El sector energético cerró 2025 con una balanza comercial positiva de 7.815 millones de dólares, incrementado en un 36 por ciento el saldo del año anterior, lo que marca su consolidación como una fuente clave para la generación de divisas.
De acuerdo con los datos del informe ICA del INDEC, en 2025 las exportación energéticas alcanzaron 11.086 millones de dólares, con un crecimiento del 14 por ciento respecto a 2024, principalmente por la suba de de 22 por ciento en las ventas de crudo al exterior, a partir de nuevos oleoductos, como la ampliación del Oldelval, a pesar de la baja del precio internacional. También fueron clave las ampliaciones de infraestructura portuaria en la costa bonaerense.
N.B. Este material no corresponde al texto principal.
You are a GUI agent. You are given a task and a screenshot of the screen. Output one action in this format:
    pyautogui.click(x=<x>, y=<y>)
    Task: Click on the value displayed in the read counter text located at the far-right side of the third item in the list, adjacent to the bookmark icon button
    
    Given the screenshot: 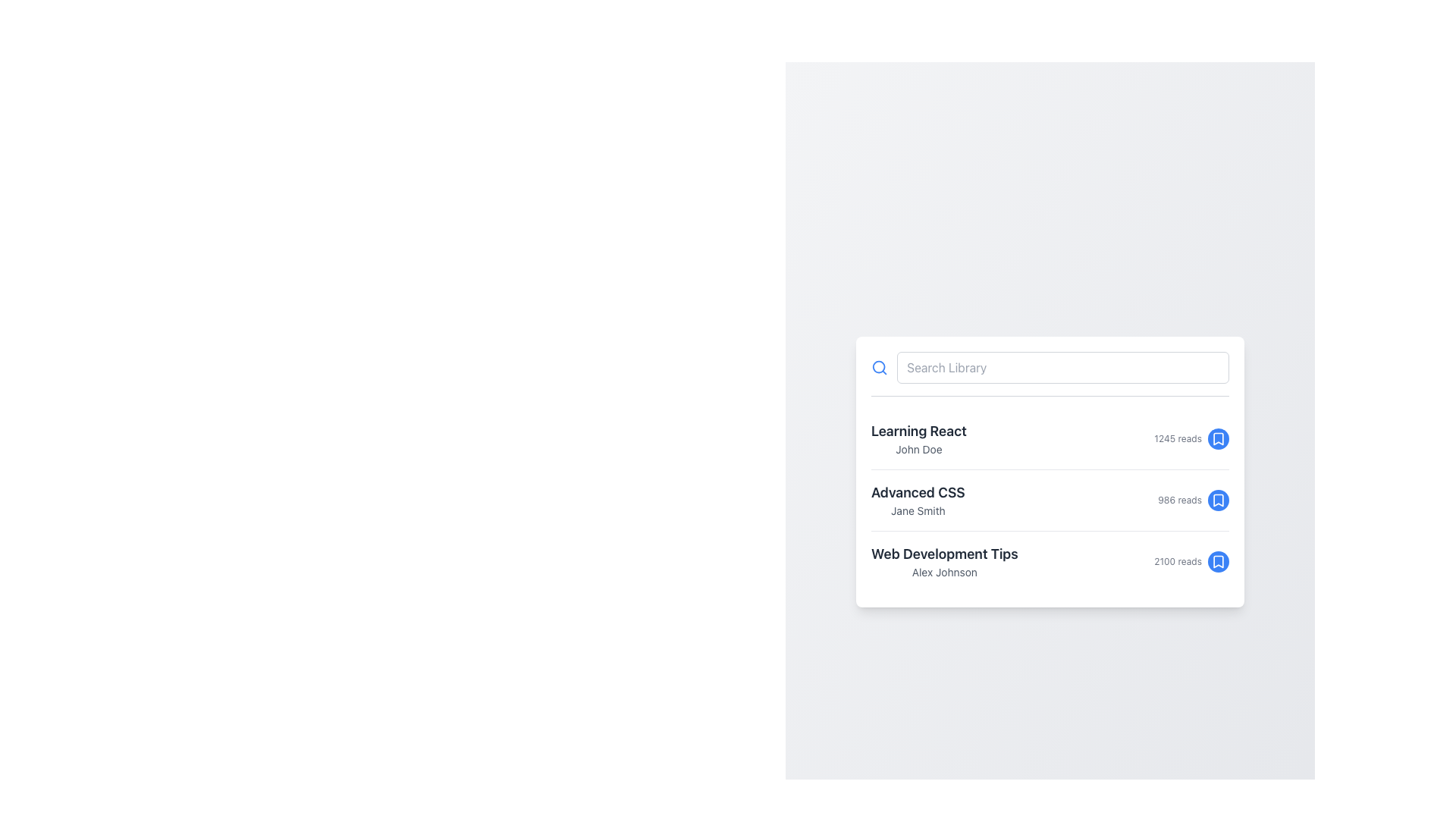 What is the action you would take?
    pyautogui.click(x=1177, y=561)
    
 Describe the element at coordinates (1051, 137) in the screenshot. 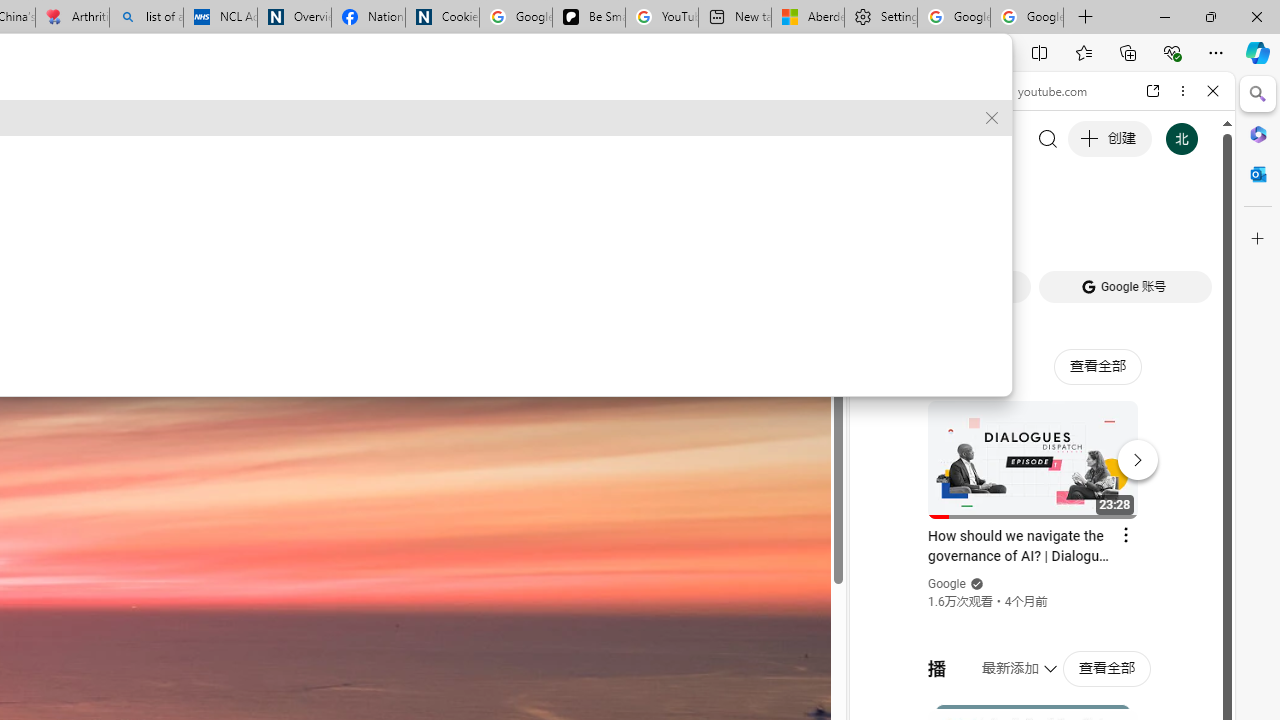

I see `'Search the web'` at that location.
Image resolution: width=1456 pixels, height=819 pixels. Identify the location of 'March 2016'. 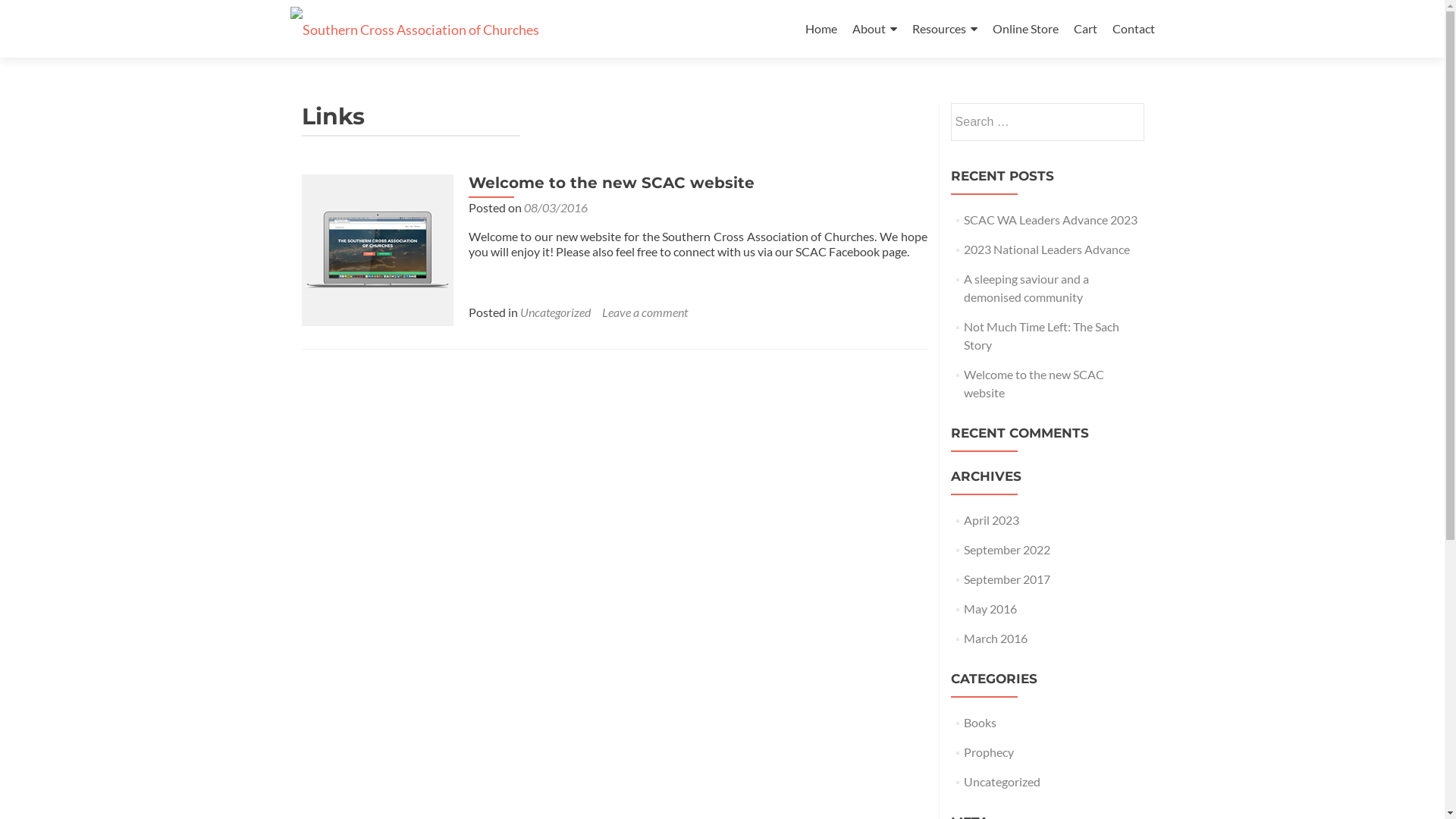
(996, 638).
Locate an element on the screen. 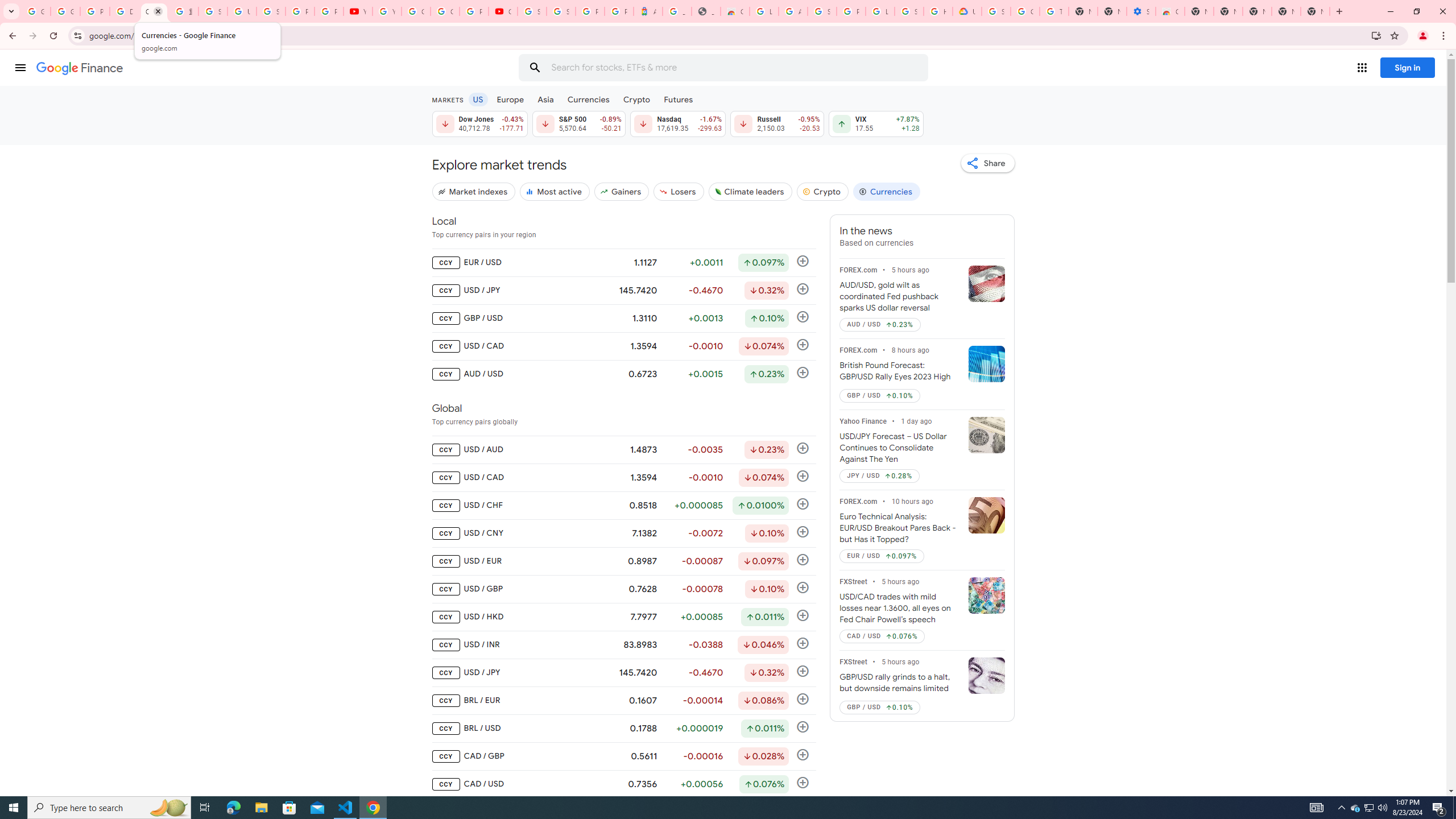  'VIX 17.55 Up by 7.87% +1.28' is located at coordinates (875, 123).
La otra causa de la ampliación del superávit energético es la caída de las importaciones, que totalizaron 3.271 millones de dólares, es decir un 18 por ciento menos que en 2024. En este punto, la causa central es el fin de las importaciones de gas de Bolivia. El informe marca una merma del 97 por ciento en la importación de “gas en estado gaseoso” y una erogación en este rubro de apenas 15 millones de dólares, por operaciones puntuales que realizaron comercializadoras privadas de gas. A su vez, se compraron menos barcos de gas natural licuado (24 contra 28) , lo que marca una baja del 10 por ciento en ese renglón.

La menor necesidad de gas natural se debe a las obras de infraestructura realizadas desde 2023, como el ex gasoducto Néstor Kirchner (hoy Perito Moreno) y la reversión de las Gasoducto Norte, a la que todavía le quedan concluir las plantas compresoras.
El otro aspecto que explica la profundización de la balanza positiva fueron las menores importaciones de gasoil, que cayeron un 22,7 por ciento. Se trata de combustible con una refinación especial que se utiliza para las centrales térmicas y por mayor oferta de gas se requirieron menos volúmenes de líquidos.
Más crecimiento pero con cautela
Las perspectivas para 2026 mantienen el optimismo pero en los últimos tiempos comenzó a primar en el sector la cautela. El escenario de menores precios iniciado el año pasado parece consolidarse, mientras el flujo de inversiones global -todavía reacio a poner dinero en Argentina- podría migrar a Venezuela, tras la salida forzada de Nicolás de Maduro y el cordial diálogo que Donald Trump mantiene con Delcy Rodríguez, la presidenta encargada.

Las obras de infraestructura en marcha y los números de producción de petróleo -con el récord 860 mil barriles por día– hacen suponer a los analistas que para 2026 el superávit debería estar cerca de 9 mil millones de dólares, si se incrementan las inversiones en Vaca Muerta y se mantienen estables los precios internacionales.
Para 2027 las tendencias podrían mejorar significamente por mayor capacidad de transporte, ya que para esa fecha estarían funcionando -al menos en una primera etapa- el oleoducto VMOS y el primer buque de licuefacción de Southern Energy, el consorcio que encabeza PAE para exportar gas natural licuado.